* [Work item]:
Reproduce, exactly and in full, only the lines below from the one containing "Instruction: Activate the" through the one containing "Click the Pinned Messages pin icon".

The input section start

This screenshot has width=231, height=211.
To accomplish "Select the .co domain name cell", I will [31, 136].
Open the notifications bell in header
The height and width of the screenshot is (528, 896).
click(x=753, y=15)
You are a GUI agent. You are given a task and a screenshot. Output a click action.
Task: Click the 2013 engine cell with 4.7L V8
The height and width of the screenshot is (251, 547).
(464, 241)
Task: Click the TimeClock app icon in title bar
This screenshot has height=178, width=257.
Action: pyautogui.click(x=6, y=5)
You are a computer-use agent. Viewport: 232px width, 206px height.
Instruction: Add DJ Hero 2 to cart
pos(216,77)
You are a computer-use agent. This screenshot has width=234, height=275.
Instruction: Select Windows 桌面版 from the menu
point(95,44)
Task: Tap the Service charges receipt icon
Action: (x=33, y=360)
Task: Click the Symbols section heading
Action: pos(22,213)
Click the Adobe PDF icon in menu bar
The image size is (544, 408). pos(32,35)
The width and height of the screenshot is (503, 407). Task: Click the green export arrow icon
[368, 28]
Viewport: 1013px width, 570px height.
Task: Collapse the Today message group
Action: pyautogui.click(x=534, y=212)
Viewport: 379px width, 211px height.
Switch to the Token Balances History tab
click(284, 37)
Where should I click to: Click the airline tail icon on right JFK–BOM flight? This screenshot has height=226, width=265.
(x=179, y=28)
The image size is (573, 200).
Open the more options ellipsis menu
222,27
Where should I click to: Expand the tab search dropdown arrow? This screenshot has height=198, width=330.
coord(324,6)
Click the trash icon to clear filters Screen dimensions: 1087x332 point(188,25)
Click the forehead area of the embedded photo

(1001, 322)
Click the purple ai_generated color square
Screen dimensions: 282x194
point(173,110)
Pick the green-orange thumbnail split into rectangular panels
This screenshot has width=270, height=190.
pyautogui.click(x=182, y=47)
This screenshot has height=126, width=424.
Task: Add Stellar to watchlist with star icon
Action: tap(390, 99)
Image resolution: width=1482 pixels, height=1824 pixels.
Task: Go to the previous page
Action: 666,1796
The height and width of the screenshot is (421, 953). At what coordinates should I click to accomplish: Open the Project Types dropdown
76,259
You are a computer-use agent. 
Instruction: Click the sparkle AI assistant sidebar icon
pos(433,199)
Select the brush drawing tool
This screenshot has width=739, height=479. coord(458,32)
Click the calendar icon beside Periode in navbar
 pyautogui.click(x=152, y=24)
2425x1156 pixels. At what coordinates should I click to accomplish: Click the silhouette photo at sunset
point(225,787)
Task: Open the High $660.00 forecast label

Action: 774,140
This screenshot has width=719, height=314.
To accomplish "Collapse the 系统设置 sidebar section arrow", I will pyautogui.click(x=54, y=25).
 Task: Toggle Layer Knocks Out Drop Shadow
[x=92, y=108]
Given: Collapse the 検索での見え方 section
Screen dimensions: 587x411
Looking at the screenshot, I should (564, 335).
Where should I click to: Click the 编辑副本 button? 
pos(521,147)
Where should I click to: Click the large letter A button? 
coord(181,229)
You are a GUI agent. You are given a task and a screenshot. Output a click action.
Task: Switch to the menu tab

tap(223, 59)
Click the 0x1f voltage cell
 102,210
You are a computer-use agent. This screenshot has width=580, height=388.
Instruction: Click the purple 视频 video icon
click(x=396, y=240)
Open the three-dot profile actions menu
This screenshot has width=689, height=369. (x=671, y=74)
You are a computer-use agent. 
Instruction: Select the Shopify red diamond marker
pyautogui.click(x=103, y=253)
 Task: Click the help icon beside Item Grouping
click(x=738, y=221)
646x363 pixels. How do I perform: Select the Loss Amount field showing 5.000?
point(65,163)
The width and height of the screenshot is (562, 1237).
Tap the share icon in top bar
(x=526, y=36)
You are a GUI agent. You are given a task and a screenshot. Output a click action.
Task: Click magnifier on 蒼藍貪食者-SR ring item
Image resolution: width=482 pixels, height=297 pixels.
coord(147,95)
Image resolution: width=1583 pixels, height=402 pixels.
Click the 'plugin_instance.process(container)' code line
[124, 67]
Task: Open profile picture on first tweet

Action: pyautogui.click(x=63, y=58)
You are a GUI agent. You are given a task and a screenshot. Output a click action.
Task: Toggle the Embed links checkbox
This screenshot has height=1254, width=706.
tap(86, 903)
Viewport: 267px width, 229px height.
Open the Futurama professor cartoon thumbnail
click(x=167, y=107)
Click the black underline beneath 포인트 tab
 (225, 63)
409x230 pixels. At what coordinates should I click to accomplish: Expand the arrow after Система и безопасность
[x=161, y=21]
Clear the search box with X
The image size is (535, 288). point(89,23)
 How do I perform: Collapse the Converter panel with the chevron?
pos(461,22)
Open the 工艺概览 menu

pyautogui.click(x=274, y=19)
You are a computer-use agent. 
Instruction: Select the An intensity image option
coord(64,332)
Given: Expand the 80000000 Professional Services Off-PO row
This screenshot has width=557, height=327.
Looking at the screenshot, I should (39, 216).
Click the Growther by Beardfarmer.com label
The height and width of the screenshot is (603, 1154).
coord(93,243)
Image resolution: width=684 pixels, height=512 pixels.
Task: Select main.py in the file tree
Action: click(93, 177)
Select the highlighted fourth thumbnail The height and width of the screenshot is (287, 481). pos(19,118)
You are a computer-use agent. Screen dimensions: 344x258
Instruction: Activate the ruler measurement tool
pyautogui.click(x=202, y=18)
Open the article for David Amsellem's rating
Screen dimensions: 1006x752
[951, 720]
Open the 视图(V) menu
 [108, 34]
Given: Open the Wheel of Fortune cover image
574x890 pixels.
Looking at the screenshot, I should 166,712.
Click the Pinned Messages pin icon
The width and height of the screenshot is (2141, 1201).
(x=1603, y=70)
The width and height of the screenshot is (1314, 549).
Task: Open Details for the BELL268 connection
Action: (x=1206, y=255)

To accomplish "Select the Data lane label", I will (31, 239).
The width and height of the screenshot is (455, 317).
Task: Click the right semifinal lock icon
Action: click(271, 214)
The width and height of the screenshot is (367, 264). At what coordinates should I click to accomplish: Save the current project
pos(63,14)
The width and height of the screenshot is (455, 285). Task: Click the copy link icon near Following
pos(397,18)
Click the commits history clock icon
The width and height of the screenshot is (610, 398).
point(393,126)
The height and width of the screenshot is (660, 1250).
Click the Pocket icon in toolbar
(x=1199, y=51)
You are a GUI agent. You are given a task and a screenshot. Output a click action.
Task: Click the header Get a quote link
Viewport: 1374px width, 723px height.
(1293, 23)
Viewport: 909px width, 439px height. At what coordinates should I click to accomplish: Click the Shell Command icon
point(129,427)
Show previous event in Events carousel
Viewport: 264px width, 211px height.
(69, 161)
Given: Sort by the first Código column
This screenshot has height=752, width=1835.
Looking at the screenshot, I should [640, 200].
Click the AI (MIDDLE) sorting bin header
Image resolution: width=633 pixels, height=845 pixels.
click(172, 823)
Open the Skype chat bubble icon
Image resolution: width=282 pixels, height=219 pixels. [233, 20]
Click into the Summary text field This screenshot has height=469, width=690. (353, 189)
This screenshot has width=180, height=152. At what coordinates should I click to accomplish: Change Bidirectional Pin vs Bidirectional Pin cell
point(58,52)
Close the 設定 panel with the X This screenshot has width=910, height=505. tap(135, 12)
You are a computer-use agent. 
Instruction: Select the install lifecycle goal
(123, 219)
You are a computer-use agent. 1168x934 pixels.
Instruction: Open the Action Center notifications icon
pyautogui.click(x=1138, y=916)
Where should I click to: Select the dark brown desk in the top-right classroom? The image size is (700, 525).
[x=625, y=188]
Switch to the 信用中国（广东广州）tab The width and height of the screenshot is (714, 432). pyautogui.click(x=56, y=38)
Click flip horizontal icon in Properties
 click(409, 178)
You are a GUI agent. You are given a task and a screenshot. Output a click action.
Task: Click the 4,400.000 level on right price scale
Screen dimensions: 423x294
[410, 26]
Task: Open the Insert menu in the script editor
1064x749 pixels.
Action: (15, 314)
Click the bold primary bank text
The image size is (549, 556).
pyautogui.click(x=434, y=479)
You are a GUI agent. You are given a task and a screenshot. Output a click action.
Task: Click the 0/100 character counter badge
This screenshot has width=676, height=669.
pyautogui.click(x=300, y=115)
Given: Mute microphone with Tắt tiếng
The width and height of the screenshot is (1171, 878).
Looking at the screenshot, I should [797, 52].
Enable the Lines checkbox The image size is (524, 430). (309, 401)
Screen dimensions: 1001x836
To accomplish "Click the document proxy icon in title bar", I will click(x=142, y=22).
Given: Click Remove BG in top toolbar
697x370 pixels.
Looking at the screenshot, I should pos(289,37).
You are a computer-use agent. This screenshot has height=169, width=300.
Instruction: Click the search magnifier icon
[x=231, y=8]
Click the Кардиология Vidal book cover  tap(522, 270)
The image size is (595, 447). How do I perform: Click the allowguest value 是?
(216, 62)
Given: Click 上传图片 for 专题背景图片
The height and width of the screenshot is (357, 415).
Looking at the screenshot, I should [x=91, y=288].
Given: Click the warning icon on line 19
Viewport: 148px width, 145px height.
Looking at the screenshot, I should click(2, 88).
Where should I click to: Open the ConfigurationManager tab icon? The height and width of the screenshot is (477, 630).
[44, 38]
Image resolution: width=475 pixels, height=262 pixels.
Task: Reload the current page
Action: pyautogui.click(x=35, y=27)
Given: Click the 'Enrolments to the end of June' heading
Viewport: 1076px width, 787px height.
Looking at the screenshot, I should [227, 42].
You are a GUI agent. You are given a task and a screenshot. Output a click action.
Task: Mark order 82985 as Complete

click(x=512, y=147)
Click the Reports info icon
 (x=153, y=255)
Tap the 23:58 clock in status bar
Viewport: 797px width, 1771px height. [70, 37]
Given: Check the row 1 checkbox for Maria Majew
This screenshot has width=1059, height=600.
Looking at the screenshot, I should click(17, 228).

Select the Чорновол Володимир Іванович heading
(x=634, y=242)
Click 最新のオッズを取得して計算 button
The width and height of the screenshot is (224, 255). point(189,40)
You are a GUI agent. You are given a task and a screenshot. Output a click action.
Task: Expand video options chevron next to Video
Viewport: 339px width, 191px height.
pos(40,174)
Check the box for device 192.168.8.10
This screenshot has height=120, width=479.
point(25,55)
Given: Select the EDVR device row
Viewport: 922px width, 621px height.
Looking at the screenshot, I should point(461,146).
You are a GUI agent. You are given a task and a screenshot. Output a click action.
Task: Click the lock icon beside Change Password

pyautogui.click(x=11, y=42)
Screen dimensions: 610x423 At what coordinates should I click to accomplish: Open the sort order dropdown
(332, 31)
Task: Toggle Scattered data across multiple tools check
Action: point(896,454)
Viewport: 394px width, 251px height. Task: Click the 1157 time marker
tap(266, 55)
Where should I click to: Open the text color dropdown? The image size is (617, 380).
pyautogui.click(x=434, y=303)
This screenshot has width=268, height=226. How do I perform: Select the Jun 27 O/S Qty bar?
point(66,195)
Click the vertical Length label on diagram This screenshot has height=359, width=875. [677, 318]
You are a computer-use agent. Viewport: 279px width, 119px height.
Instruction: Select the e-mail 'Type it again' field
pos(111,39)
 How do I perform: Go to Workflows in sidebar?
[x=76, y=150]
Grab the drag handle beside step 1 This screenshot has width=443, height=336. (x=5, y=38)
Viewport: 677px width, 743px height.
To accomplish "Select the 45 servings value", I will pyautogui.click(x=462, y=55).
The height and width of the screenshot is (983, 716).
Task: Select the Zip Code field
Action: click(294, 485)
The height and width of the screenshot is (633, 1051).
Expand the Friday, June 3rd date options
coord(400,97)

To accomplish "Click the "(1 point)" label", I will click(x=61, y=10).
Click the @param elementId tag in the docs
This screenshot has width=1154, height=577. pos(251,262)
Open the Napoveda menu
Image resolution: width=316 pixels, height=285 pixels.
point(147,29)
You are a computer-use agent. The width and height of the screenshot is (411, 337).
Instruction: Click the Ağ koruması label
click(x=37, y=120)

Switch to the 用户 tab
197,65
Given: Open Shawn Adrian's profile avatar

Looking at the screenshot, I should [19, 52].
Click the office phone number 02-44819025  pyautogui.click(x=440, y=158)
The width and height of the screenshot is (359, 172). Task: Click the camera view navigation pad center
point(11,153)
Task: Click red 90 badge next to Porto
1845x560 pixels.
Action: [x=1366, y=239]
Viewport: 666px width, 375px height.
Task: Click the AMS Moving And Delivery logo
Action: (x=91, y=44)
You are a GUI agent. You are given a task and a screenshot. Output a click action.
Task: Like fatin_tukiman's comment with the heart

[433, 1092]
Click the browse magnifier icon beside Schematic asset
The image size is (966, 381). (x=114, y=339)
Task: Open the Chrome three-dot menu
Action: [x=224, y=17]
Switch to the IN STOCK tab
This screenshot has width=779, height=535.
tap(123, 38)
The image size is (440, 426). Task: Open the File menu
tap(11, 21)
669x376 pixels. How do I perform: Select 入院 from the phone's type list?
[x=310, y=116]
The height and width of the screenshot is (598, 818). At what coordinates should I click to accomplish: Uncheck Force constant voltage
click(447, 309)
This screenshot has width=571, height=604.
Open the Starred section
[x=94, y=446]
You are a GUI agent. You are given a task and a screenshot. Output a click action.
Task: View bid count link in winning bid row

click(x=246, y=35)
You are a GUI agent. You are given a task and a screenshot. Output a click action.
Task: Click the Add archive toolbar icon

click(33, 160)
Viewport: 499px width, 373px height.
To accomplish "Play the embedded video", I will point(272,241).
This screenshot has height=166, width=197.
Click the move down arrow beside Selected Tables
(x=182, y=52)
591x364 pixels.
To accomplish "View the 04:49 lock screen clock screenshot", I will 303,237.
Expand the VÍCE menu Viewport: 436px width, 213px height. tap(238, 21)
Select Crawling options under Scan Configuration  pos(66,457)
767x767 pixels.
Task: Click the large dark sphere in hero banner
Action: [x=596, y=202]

The input section end

* [Output below]:
Instruction: Activate the ruler measurement tool
pyautogui.click(x=202, y=18)
Open the article for David Amsellem's rating
Screen dimensions: 1006x752
[951, 720]
Open the 视图(V) menu
 [108, 34]
Given: Open the Wheel of Fortune cover image
574x890 pixels.
Looking at the screenshot, I should 166,712.
Click the Pinned Messages pin icon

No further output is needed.